▶ [Directive]
Transcribe every one of the rows below word for word, keeping their order and line breaks unchanged.

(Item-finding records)

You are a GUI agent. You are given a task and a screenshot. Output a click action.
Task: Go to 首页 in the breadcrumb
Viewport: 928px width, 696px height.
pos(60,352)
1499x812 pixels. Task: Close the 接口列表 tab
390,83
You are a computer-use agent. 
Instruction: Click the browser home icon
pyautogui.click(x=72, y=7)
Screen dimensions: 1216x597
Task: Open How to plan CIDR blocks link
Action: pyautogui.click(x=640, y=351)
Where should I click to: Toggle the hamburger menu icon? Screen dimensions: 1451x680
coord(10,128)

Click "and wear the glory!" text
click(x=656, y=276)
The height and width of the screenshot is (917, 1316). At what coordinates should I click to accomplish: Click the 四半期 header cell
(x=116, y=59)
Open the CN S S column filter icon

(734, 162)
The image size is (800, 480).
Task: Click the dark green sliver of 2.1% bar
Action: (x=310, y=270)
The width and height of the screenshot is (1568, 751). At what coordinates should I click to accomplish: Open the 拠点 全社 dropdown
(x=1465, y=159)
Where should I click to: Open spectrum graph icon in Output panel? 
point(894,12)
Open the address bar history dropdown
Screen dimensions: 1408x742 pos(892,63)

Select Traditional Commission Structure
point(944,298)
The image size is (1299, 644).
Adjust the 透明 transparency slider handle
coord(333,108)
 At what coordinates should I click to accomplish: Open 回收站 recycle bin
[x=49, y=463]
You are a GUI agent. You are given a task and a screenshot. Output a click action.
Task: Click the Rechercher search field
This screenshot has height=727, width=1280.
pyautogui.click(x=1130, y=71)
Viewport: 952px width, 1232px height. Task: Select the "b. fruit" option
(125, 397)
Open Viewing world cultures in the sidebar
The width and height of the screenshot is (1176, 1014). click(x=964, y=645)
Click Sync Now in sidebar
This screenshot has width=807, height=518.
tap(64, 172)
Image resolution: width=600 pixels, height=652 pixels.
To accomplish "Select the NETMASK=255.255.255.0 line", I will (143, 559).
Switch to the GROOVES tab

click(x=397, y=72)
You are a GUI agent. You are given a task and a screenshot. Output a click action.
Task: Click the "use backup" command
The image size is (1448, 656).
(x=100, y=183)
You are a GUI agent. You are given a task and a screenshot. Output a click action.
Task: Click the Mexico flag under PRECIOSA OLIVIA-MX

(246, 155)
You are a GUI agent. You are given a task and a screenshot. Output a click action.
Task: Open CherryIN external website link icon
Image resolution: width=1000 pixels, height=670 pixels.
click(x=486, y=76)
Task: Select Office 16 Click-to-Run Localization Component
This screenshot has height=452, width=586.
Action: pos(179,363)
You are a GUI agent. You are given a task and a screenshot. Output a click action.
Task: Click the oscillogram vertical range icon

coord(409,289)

▶ [Solution to this exercise]
You are a GUI agent. You are given a task and a screenshot. Output a click action.
Task: Go to 首页 in the breadcrumb
Viewport: 928px width, 696px height.
pos(60,352)
1499x812 pixels. Task: Close the 接口列表 tab
390,83
You are a computer-use agent. 
Instruction: Click the browser home icon
pyautogui.click(x=72, y=7)
Screen dimensions: 1216x597
Task: Open How to plan CIDR blocks link
Action: pyautogui.click(x=640, y=351)
Where should I click to: Toggle the hamburger menu icon? Screen dimensions: 1451x680
coord(10,128)

Click "and wear the glory!" text
click(x=656, y=276)
The height and width of the screenshot is (917, 1316). At what coordinates should I click to accomplish: Click the 四半期 header cell
(x=116, y=59)
Open the CN S S column filter icon

(734, 162)
The image size is (800, 480).
Task: Click the dark green sliver of 2.1% bar
Action: (x=310, y=270)
The width and height of the screenshot is (1568, 751). At what coordinates should I click to accomplish: Open the 拠点 全社 dropdown
(x=1465, y=159)
Where should I click to: Open spectrum graph icon in Output panel? 
point(894,12)
Open the address bar history dropdown
Screen dimensions: 1408x742 pos(892,63)

Select Traditional Commission Structure
point(944,298)
The image size is (1299, 644).
Adjust the 透明 transparency slider handle
coord(333,108)
 At what coordinates should I click to accomplish: Open 回收站 recycle bin
[x=49, y=463]
You are a GUI agent. You are given a task and a screenshot. Output a click action.
Task: Click the Rechercher search field
This screenshot has height=727, width=1280.
pyautogui.click(x=1130, y=71)
Viewport: 952px width, 1232px height. Task: Select the "b. fruit" option
(125, 397)
Open Viewing world cultures in the sidebar
The width and height of the screenshot is (1176, 1014). click(x=964, y=645)
Click Sync Now in sidebar
This screenshot has width=807, height=518.
tap(64, 172)
Image resolution: width=600 pixels, height=652 pixels.
To accomplish "Select the NETMASK=255.255.255.0 line", I will (143, 559).
Switch to the GROOVES tab

click(x=397, y=72)
You are a GUI agent. You are given a task and a screenshot. Output a click action.
Task: Click the "use backup" command
The image size is (1448, 656).
(x=100, y=183)
You are a GUI agent. You are given a task and a screenshot. Output a click action.
Task: Click the Mexico flag under PRECIOSA OLIVIA-MX

(246, 155)
You are a GUI agent. You are given a task and a screenshot. Output a click action.
Task: Open CherryIN external website link icon
Image resolution: width=1000 pixels, height=670 pixels.
click(x=486, y=76)
Task: Select Office 16 Click-to-Run Localization Component
This screenshot has height=452, width=586.
Action: pos(179,363)
You are a GUI agent. You are given a task and a screenshot. Output a click action.
Task: Click the oscillogram vertical range icon

coord(409,289)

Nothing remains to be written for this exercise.